La bibliothèque libre.
Aller à la navigation Aller à la recherche
Texte établi par D’Alembert, Diderot (Tome 2p. 257-258).
◄  BINAGE
BINARD  ►

BINAIRE. L’ArithmÉtique binaire est une nouvelle sorte d’Arithmétique que M. Leibnitz fondoit sur la progression la plus courte & la plus simple ; c’est celle qui se termine à deux chiffres. Le fondement de toute notre Arithmétique ordinaire étant purement arbitraire, il est permis de prendre un autre progression, qui nous donne une autre Arithmétique. On a voulu que la suite premiere & fondamentale des nombres allât jusquà dix, &c. que la suite infinie des nombres fût une suite infinie de dixaines : mais il est visible que d’avoir étendu la suite fondamentale des nombres jusqu’à dix, ou de ne l’avoir pas étendue plus loin ; c’est une institution qui eût pû être différente ; & même il paroît qu’elle a été faite assez au hasard par les peuples, & que les Mathématiciens n’ont pas été consultés : car ils auroient pû aisément établir quelque chose de plus commode.
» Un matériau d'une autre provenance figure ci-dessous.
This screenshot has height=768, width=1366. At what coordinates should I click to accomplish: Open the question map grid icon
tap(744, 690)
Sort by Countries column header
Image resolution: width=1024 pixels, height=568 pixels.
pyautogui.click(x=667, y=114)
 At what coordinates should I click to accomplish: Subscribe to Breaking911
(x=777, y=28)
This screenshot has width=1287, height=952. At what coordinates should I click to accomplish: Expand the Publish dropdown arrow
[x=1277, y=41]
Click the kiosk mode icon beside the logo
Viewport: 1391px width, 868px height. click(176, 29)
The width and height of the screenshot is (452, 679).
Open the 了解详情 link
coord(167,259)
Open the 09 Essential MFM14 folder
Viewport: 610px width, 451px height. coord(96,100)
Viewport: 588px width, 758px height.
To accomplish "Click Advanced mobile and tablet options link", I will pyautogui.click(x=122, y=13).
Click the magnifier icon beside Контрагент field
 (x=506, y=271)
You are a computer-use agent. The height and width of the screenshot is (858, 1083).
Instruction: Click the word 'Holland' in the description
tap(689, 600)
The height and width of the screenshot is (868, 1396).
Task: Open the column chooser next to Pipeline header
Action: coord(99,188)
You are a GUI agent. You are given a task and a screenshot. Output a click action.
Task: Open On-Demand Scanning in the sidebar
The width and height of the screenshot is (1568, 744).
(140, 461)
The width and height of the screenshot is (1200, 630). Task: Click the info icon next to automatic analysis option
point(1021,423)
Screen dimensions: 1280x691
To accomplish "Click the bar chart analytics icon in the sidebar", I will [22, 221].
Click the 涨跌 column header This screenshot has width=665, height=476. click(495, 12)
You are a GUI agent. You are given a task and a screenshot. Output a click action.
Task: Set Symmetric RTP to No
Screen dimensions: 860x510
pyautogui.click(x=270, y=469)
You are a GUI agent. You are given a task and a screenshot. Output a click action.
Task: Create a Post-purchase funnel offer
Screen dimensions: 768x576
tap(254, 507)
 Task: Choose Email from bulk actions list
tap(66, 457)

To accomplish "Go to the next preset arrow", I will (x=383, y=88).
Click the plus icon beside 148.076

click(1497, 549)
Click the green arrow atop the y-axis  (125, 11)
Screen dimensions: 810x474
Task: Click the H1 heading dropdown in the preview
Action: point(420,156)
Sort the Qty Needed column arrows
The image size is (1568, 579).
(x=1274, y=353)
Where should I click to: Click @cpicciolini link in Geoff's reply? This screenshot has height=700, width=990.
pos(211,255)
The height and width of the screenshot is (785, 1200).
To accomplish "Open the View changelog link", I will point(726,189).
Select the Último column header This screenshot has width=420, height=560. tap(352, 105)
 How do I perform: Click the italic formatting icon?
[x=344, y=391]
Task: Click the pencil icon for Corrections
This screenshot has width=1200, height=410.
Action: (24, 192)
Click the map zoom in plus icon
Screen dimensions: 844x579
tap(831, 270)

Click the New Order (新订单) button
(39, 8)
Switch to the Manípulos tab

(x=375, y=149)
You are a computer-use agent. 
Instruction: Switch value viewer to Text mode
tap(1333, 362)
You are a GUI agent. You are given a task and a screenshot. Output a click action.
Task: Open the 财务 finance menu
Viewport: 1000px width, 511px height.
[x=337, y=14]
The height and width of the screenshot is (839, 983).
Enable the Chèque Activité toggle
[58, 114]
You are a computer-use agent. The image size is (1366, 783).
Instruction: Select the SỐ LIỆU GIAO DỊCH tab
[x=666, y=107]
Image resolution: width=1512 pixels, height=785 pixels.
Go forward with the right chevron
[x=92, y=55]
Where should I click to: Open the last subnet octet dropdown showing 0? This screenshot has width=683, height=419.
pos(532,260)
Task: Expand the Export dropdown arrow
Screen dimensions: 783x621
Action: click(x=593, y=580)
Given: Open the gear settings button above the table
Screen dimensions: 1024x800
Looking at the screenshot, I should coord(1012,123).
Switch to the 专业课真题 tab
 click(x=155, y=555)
Par exemple, si l’on eût poussé la suite des nombres jusqu’à douze, on y eût trouvé sans fraction des tiers & des quarts, qui ne sont pas dans dix. Les nombres ont deux sortes de propriétés, les unes essentielles, les autres dépendantes d’une institution arbitraire, & de la maniere de les exprimer. Que les nombres impairs toûjours ajoûtés de suite, donnent la suite naturelle des quarrés ; c’est une propriété essentielle à la suite infinie des nombres, de quelque maniere qu’on l’exprime. Mais que dans tous les multiples de 9, les caracteres qui les expriment additionnés ensemble, rendent toûjours neuf, ou un multiple de neuf, moindre que celui qui a été proposé ; c’est une propriété qui n’est nullement essentielle au nombre 9, & qu’il n’a que par ce qu’il est le pénultieme nombre de la progression décuple qu’il nous a plû de choisir.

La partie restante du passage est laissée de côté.